Economist doubts macro-prudential tools will cool off housing

by Julia Corderoy25 Feb 2015
A prominent economist has said he doubts that macro-prudential tools will have any effect in containing the housing market in a low rate environment.

Speaking at the Australian Mortgage Innovation Summit last week, HSBC’s chief economist, Paul Bloxham, said Australia will likely need more than macro-prudential policies to have any sustained effect on the housing market. 

This comes after the Reserve Bank governor Glenn Stevens noted that the central bank has been in discussions with APRA over managing potential risks in the housing sector, following the decision to cut the cash rate by 25bps earlier this month. 

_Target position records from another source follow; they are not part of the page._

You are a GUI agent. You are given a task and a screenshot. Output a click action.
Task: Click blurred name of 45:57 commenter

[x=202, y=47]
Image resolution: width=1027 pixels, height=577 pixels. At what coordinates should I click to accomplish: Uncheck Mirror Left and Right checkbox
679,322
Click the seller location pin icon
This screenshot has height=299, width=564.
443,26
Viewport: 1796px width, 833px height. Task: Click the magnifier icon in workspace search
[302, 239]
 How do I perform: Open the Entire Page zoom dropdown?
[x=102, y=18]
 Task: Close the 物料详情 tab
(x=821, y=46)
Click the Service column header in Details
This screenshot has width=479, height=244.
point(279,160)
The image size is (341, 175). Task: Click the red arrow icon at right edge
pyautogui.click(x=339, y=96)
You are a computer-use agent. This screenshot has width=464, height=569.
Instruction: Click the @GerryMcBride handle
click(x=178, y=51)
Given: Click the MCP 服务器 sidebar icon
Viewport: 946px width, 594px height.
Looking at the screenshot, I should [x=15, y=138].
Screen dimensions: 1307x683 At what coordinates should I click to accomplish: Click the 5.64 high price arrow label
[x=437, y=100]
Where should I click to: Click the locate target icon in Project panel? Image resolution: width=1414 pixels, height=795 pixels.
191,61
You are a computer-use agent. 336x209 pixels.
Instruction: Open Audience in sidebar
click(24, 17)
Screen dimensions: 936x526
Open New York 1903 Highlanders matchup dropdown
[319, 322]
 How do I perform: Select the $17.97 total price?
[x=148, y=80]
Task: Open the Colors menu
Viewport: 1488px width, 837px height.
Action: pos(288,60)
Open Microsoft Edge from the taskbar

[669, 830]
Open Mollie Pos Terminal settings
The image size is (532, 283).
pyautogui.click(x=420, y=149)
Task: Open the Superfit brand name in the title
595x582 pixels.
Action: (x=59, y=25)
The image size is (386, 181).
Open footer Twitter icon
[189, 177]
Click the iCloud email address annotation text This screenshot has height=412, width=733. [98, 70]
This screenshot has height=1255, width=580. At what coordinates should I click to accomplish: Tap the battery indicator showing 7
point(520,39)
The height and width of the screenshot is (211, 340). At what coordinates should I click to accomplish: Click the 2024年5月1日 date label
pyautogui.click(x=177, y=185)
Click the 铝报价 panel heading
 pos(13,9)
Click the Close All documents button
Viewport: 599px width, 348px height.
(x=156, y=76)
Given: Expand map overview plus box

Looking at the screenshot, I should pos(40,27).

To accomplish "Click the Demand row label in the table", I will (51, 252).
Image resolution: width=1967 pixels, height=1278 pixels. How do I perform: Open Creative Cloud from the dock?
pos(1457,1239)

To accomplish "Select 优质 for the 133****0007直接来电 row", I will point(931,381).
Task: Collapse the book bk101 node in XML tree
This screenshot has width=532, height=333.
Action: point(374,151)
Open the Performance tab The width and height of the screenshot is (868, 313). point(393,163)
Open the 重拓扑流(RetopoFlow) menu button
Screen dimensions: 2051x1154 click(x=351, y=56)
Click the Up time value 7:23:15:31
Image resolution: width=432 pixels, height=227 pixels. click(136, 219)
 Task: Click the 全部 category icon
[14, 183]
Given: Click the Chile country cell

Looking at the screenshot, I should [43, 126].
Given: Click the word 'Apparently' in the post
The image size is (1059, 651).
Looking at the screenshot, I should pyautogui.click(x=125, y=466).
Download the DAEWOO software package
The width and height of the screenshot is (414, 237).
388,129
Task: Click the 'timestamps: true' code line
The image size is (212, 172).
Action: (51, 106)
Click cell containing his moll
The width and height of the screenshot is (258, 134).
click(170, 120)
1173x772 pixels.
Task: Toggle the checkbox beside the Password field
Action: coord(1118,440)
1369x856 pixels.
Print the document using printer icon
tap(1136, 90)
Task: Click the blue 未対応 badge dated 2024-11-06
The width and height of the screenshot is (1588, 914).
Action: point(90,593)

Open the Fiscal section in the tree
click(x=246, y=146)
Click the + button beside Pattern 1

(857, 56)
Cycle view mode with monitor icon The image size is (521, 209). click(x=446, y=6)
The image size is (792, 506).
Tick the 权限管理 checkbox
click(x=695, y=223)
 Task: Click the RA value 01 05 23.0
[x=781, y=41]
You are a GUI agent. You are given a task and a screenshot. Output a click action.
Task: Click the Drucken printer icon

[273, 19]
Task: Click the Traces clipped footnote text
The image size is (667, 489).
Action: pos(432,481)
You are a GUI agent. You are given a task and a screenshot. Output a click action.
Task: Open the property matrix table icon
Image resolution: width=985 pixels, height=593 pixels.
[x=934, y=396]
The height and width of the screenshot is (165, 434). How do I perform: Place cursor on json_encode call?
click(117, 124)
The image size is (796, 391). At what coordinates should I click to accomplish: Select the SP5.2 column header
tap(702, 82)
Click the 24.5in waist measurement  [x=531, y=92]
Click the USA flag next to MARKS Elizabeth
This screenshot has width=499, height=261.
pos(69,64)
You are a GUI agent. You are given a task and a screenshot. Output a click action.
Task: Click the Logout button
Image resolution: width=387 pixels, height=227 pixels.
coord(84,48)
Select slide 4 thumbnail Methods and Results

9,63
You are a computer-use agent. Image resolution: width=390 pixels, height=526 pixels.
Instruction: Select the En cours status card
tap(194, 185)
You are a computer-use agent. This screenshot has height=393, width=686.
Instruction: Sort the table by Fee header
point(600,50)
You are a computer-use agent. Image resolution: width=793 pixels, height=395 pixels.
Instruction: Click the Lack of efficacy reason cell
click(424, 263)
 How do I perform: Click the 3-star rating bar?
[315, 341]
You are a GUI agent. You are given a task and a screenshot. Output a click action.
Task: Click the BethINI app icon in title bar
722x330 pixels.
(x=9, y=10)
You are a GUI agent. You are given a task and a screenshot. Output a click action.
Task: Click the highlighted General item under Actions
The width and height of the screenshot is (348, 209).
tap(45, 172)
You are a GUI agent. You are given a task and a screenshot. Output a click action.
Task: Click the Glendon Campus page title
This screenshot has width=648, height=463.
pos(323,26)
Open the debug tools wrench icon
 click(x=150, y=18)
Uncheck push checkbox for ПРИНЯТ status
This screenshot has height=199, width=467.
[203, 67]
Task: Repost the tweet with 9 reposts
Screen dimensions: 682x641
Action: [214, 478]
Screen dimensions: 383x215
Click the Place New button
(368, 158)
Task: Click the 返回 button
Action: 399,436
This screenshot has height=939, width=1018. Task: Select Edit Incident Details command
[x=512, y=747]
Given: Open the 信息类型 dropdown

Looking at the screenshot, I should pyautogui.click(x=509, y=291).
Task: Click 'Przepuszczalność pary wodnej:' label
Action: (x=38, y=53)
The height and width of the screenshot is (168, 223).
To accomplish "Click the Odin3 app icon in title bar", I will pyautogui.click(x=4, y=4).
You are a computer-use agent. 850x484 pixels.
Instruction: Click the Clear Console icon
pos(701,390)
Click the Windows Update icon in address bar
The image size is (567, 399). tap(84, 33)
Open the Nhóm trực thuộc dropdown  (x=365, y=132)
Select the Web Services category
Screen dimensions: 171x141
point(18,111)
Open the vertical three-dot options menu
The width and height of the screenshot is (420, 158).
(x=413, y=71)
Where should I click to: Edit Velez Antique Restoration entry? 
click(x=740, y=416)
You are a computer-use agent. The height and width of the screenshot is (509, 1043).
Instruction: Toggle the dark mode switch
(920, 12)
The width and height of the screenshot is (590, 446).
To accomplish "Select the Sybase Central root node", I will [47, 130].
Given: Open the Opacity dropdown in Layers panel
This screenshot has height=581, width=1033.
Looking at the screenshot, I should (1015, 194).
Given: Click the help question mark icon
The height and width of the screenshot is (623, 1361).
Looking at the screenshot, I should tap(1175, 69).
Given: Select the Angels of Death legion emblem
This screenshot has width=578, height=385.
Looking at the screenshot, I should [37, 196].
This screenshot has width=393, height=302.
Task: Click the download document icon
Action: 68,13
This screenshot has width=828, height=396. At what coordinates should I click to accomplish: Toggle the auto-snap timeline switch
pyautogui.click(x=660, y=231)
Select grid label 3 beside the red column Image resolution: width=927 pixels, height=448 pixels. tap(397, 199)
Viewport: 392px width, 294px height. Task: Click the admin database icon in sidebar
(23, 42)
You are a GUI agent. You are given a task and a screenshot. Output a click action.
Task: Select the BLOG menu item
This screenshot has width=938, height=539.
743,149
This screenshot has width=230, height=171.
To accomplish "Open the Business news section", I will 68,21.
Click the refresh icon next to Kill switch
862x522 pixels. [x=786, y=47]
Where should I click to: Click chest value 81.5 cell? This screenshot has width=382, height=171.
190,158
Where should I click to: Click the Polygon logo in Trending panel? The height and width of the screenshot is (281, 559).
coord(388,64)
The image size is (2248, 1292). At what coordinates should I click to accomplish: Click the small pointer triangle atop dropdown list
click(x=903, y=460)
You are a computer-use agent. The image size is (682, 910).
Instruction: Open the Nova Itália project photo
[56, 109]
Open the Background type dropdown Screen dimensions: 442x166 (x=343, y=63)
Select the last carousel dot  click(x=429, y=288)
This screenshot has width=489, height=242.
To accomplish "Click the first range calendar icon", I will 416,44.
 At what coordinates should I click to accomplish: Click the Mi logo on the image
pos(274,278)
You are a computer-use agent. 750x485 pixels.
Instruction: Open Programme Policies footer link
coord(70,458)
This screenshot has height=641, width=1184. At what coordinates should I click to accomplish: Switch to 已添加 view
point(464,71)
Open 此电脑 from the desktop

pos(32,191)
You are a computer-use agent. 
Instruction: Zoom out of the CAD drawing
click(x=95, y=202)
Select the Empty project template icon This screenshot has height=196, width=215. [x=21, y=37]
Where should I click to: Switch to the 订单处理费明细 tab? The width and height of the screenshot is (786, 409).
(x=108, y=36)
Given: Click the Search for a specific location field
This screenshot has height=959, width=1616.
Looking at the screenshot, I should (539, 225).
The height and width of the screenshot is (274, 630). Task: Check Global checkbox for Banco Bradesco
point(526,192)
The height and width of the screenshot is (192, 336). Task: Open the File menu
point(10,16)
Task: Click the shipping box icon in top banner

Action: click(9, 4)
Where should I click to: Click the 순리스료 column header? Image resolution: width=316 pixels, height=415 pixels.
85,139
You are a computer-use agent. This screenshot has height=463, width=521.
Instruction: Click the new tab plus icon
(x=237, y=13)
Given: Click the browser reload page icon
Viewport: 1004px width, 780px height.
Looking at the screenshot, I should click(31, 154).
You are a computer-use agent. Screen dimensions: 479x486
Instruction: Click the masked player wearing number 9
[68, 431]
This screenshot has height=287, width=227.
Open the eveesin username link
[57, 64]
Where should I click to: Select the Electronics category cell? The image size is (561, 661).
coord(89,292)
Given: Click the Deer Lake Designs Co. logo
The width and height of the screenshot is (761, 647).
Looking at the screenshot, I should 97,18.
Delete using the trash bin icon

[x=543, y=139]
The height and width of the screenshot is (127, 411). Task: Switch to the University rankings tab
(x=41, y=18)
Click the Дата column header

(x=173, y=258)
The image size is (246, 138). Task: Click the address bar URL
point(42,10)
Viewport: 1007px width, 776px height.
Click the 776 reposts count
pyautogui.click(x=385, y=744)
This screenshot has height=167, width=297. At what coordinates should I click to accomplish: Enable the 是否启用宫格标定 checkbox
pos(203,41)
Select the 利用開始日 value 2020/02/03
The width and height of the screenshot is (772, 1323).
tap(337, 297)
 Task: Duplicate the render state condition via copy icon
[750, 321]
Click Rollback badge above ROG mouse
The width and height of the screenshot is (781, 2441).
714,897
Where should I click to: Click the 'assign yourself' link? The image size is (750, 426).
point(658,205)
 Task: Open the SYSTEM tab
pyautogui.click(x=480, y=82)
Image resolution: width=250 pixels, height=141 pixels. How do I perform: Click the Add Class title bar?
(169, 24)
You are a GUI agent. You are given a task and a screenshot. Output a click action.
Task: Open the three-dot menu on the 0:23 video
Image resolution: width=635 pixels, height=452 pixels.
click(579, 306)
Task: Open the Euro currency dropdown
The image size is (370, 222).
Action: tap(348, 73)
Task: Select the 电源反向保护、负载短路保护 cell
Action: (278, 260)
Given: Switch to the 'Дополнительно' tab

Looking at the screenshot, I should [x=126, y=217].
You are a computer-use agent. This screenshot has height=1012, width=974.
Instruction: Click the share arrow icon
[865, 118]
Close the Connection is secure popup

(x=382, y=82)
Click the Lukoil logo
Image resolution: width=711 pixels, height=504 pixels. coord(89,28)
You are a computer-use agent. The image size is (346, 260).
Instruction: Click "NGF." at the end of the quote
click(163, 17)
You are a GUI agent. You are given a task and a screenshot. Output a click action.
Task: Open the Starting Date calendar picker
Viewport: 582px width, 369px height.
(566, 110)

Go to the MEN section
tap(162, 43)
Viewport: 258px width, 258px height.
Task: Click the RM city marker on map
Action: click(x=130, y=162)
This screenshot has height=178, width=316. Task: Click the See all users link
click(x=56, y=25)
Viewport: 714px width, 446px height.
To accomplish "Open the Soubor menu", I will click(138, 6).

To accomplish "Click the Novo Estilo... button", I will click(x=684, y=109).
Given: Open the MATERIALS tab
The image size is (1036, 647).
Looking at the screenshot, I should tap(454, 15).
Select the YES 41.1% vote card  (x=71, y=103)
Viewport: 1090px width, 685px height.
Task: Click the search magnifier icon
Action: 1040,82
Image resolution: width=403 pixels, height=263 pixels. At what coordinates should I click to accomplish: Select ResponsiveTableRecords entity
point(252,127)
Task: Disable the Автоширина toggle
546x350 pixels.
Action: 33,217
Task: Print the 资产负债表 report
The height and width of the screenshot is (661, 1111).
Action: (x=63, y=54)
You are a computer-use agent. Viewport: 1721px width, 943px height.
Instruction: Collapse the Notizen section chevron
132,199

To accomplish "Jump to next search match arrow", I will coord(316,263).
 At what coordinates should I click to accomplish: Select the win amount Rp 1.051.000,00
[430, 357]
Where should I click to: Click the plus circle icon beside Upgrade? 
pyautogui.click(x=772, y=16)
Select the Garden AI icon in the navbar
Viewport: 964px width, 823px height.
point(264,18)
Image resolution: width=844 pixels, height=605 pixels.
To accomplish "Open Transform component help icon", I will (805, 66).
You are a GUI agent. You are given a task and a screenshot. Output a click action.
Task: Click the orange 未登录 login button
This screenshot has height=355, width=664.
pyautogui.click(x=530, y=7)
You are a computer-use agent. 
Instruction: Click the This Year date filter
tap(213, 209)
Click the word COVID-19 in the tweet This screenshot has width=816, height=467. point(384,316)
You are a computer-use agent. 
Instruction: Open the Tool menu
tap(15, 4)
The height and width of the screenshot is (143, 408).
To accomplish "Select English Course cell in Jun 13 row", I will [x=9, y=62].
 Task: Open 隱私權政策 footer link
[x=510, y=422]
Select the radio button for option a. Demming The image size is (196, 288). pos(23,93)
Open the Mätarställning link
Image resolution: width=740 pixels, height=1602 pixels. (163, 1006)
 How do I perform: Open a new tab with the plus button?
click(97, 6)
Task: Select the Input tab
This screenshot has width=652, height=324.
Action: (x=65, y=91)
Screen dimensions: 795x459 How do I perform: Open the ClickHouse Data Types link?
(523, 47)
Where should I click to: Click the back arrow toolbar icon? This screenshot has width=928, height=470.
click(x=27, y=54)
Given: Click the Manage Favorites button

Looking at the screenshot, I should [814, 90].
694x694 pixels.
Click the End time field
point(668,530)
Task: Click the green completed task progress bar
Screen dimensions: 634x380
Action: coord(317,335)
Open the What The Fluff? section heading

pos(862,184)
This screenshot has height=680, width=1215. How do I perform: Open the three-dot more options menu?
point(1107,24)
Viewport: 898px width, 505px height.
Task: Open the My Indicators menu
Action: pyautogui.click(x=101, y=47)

Bloxham said the Reserve Bank should take a lesson from New Zealand, who implemented macro-prudential policies, in the form of LVR caps, in late 2013.

“Those tools were effective for a very short period of time, but then the RBNZ followed up with lifting interest rates,” he said. 

“We had the RBNZ lift interest rates by 100bps last year between March and July. It was really probably that lift in interest rates that was the main thing that kept the housing market contained in the end.”

Although APRA and the RBA are not expected to follow the same macro-prudential route as New Zealand – instead more likely to enforce additional capital requirements on lending to investors – Bloxham says he still has doubts.

“Now, will that be successful? I have some doubts. I think they [APRA] may have to do a little bit more if they really want to have some effect. Far and away, history tells you that within Australia, the biggest effect on the housing market is interest rates.”

However, Bloxham said the only housing market that the RBA and APRA need to be cautious of is Sydney. 

“…In Sydney, this is going to be quite a challenge. The rest of the market doesn’t look over inflated. I don’t think there is a housing bubble in Australia. I think that if Sydney sees the same trends as we have seen over the last year or two, that is house prices is running at an annual inflation rate of 13% year on year, then if that continues for very much longer than you will need to see prices at some point will come down.”